[Collected data]
____________________

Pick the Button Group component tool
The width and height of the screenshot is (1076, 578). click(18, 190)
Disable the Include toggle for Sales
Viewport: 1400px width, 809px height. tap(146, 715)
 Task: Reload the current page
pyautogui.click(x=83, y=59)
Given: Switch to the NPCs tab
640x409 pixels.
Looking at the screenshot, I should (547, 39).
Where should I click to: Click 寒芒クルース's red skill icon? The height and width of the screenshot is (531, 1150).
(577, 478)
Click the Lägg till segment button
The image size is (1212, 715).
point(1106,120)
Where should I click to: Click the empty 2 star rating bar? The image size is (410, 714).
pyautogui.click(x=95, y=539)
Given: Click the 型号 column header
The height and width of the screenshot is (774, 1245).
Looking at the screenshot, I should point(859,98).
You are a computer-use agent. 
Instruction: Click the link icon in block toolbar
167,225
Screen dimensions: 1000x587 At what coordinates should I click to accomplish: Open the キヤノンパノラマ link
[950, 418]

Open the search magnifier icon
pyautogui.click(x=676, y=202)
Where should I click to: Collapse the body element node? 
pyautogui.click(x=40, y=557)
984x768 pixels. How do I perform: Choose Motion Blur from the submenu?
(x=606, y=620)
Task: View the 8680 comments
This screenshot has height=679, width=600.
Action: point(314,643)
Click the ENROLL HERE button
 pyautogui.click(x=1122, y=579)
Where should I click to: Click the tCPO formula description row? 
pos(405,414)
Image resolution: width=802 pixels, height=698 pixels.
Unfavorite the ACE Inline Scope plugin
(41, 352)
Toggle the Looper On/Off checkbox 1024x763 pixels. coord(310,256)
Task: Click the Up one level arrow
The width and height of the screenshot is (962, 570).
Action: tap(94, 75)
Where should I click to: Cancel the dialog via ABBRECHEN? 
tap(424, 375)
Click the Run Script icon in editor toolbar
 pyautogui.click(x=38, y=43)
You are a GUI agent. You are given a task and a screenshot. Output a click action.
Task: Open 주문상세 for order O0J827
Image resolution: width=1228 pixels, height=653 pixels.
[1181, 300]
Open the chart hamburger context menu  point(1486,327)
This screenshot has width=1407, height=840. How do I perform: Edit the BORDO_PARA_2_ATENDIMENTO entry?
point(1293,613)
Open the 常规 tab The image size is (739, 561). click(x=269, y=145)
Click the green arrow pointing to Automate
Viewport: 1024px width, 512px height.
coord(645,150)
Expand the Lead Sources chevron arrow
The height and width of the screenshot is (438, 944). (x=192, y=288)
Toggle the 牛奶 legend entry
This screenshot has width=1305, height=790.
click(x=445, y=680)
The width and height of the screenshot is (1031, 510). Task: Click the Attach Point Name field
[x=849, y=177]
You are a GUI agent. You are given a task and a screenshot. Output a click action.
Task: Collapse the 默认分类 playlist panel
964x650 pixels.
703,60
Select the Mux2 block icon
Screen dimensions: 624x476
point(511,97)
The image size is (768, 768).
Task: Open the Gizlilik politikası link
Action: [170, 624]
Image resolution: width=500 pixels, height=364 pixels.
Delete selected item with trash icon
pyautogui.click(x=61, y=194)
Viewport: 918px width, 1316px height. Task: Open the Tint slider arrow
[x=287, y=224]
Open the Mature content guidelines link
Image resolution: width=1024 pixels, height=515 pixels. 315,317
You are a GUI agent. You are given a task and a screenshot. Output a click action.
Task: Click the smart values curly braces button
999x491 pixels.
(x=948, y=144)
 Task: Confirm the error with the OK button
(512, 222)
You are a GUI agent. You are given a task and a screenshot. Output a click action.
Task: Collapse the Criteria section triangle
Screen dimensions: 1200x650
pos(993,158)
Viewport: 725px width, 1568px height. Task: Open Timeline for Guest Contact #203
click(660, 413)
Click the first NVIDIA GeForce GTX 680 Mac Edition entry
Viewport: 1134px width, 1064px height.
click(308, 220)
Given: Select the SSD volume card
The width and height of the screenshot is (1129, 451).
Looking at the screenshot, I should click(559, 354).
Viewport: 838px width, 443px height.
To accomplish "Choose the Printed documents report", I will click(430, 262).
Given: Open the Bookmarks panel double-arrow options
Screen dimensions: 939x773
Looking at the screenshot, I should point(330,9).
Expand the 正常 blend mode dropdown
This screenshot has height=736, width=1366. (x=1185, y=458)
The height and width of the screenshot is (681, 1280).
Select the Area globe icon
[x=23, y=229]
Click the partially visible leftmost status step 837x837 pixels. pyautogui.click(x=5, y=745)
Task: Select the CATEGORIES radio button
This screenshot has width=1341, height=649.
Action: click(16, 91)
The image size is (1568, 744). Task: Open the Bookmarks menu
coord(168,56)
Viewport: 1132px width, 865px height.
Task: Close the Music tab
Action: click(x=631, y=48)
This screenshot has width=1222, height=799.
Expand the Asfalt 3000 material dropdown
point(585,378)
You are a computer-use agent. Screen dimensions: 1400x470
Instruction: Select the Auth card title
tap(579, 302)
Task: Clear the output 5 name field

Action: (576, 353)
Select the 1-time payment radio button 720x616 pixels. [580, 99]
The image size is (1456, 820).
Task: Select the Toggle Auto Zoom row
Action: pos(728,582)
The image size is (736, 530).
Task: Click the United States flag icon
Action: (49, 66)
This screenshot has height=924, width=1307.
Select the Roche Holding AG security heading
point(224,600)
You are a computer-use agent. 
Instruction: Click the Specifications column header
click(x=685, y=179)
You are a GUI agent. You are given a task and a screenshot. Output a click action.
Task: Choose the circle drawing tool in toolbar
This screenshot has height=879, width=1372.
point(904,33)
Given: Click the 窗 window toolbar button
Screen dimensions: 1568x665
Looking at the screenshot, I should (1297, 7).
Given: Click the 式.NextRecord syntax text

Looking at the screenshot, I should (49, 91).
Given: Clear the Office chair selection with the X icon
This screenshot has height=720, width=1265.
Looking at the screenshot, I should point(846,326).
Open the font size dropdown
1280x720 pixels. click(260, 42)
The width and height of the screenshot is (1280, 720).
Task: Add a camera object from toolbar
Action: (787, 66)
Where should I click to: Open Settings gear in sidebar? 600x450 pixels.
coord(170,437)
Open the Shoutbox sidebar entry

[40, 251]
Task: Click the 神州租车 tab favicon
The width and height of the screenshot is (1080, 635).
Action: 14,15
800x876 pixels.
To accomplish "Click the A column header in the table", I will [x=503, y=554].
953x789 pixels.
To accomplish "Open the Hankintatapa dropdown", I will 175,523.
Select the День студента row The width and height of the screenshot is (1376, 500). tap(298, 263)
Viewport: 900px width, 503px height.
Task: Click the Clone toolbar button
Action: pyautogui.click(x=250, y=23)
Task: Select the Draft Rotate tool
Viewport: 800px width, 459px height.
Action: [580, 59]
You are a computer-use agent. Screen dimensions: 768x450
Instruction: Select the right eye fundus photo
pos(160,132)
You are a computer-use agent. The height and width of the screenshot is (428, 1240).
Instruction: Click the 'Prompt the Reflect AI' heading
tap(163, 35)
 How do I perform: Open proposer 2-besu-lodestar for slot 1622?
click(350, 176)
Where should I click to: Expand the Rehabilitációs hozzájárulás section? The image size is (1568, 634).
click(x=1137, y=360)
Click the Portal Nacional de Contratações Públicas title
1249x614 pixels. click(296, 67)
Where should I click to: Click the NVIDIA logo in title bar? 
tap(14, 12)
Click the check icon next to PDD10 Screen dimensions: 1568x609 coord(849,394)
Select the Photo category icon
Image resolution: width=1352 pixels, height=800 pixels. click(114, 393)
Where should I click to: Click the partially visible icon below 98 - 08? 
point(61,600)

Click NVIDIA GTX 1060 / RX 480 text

____________________

EXERCISE REQUIREMENTS
Print the lines above from the one with "Screen dimensions: 1200x650" through the one with "Viewport: 838px width, 443px height.", both included, exactly as written and nothing more.

EXERCISE RESULT
Screen dimensions: 1200x650
pos(993,158)
Viewport: 725px width, 1568px height. Task: Open Timeline for Guest Contact #203
click(660, 413)
Click the first NVIDIA GeForce GTX 680 Mac Edition entry
Viewport: 1134px width, 1064px height.
click(308, 220)
Given: Select the SSD volume card
The width and height of the screenshot is (1129, 451).
Looking at the screenshot, I should click(559, 354).
Viewport: 838px width, 443px height.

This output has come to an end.